Material for this exercise.
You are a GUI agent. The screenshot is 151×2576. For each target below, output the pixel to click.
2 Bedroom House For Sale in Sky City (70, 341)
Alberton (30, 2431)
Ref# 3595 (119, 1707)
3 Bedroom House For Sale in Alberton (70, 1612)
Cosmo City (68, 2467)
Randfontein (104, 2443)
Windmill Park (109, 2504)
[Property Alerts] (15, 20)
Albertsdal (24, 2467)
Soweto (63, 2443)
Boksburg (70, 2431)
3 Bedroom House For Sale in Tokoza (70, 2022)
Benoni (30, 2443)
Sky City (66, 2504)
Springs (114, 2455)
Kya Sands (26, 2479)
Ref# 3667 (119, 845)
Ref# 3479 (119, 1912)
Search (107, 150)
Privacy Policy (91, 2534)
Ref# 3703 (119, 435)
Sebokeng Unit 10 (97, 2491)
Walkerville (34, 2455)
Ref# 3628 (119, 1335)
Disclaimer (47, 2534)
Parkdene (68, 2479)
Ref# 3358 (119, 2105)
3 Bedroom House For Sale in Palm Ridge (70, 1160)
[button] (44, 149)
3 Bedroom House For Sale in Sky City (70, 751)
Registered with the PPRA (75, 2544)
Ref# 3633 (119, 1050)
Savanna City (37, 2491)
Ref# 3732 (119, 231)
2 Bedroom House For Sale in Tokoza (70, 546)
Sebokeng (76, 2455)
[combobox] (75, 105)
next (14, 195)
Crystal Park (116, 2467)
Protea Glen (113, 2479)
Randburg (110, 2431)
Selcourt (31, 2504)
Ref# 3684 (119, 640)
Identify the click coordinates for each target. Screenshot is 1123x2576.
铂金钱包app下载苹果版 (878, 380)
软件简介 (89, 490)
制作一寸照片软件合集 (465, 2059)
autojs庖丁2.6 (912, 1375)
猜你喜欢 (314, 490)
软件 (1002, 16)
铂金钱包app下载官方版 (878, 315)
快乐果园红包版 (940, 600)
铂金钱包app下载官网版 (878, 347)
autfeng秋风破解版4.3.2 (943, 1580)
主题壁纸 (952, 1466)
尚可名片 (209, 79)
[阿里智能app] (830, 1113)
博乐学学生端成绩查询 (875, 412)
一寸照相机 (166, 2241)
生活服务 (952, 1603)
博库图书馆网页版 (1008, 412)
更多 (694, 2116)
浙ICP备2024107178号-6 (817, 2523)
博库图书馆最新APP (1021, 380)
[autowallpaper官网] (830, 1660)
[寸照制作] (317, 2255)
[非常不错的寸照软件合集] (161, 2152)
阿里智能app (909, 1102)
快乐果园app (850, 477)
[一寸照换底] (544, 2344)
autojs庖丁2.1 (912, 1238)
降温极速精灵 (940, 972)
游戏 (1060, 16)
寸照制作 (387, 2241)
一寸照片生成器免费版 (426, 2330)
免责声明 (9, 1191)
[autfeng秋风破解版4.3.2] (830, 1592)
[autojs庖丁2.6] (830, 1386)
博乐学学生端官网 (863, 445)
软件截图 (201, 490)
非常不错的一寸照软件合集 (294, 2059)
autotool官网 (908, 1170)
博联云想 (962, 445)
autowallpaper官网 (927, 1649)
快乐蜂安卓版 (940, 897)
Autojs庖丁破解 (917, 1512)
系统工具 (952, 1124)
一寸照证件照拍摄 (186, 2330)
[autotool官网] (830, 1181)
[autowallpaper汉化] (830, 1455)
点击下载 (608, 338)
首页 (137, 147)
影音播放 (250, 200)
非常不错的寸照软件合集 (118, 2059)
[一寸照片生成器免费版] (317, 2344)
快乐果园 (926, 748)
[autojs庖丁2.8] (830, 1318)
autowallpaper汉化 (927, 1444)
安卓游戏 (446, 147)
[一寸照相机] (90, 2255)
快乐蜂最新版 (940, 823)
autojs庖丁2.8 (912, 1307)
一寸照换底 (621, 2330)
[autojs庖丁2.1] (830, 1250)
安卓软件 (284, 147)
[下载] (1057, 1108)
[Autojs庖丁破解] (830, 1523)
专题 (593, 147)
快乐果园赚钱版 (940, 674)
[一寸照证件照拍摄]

What the exercise asks.
Give back the complete material, keeping every word exactly as written.

Result below.
You are a GUI agent. The screenshot is 151×2576. For each target below, output the pixel to click.
2 Bedroom House For Sale in Sky City (70, 341)
Alberton (30, 2431)
Ref# 3595 (119, 1707)
3 Bedroom House For Sale in Alberton (70, 1612)
Cosmo City (68, 2467)
Randfontein (104, 2443)
Windmill Park (109, 2504)
[Property Alerts] (15, 20)
Albertsdal (24, 2467)
Soweto (63, 2443)
Boksburg (70, 2431)
3 Bedroom House For Sale in Tokoza (70, 2022)
Benoni (30, 2443)
Sky City (66, 2504)
Springs (114, 2455)
Kya Sands (26, 2479)
Ref# 3667 (119, 845)
Ref# 3479 (119, 1912)
Search (107, 150)
Privacy Policy (91, 2534)
Ref# 3703 (119, 435)
Sebokeng Unit 10 (97, 2491)
Walkerville (34, 2455)
Ref# 3628 (119, 1335)
Disclaimer (47, 2534)
Parkdene (68, 2479)
Ref# 3358 (119, 2105)
3 Bedroom House For Sale in Palm Ridge (70, 1160)
[button] (44, 149)
3 Bedroom House For Sale in Sky City (70, 751)
Registered with the PPRA (75, 2544)
Ref# 3633 (119, 1050)
Savanna City (37, 2491)
Ref# 3732 (119, 231)
2 Bedroom House For Sale in Tokoza (70, 546)
Sebokeng (76, 2455)
[combobox] (75, 105)
next (14, 195)
Crystal Park (116, 2467)
Protea Glen (113, 2479)
Randburg (110, 2431)
Selcourt (31, 2504)
Ref# 3684 (119, 640)
Identify the click coordinates for each target. Screenshot is 1123x2576.
铂金钱包app下载苹果版 (878, 380)
软件简介 (89, 490)
制作一寸照片软件合集 (465, 2059)
autojs庖丁2.6 (912, 1375)
猜你喜欢 (314, 490)
软件 (1002, 16)
铂金钱包app下载官方版 (878, 315)
快乐果园红包版 (940, 600)
铂金钱包app下载官网版 (878, 347)
autfeng秋风破解版4.3.2 (943, 1580)
主题壁纸 (952, 1466)
尚可名片 (209, 79)
[阿里智能app] (830, 1113)
博乐学学生端成绩查询 (875, 412)
一寸照相机 (166, 2241)
生活服务 (952, 1603)
博库图书馆网页版 (1008, 412)
更多 (694, 2116)
浙ICP备2024107178号-6 (817, 2523)
博库图书馆最新APP (1021, 380)
[autowallpaper官网] (830, 1660)
[寸照制作] (317, 2255)
[非常不错的寸照软件合集] (161, 2152)
阿里智能app (909, 1102)
快乐果园app (850, 477)
[一寸照换底] (544, 2344)
autojs庖丁2.1 (912, 1238)
降温极速精灵 (940, 972)
游戏 (1060, 16)
寸照制作 (387, 2241)
一寸照片生成器免费版 (426, 2330)
免责声明 (9, 1191)
[autfeng秋风破解版4.3.2] (830, 1592)
[autojs庖丁2.6] (830, 1386)
博乐学学生端官网 (863, 445)
软件截图 (201, 490)
非常不错的一寸照软件合集 (294, 2059)
autotool官网 (908, 1170)
博联云想 (962, 445)
autowallpaper官网 (927, 1649)
快乐蜂安卓版 (940, 897)
Autojs庖丁破解 (917, 1512)
系统工具 (952, 1124)
一寸照证件照拍摄 (186, 2330)
[autotool官网] (830, 1181)
[autowallpaper汉化] (830, 1455)
点击下载 (608, 338)
首页 (137, 147)
影音播放 (250, 200)
非常不错的寸照软件合集 (118, 2059)
[一寸照片生成器免费版] (317, 2344)
快乐果园 (926, 748)
[autojs庖丁2.8] (830, 1318)
autowallpaper汉化 (927, 1444)
安卓游戏 (446, 147)
[一寸照相机] (90, 2255)
快乐蜂最新版 (940, 823)
autojs庖丁2.8 (912, 1307)
一寸照换底 (621, 2330)
[autojs庖丁2.1] (830, 1250)
安卓软件 (284, 147)
[下载] (1057, 1108)
[Autojs庖丁破解] (830, 1523)
专题 (593, 147)
快乐果园赚钱版 (940, 674)
[一寸照证件照拍摄]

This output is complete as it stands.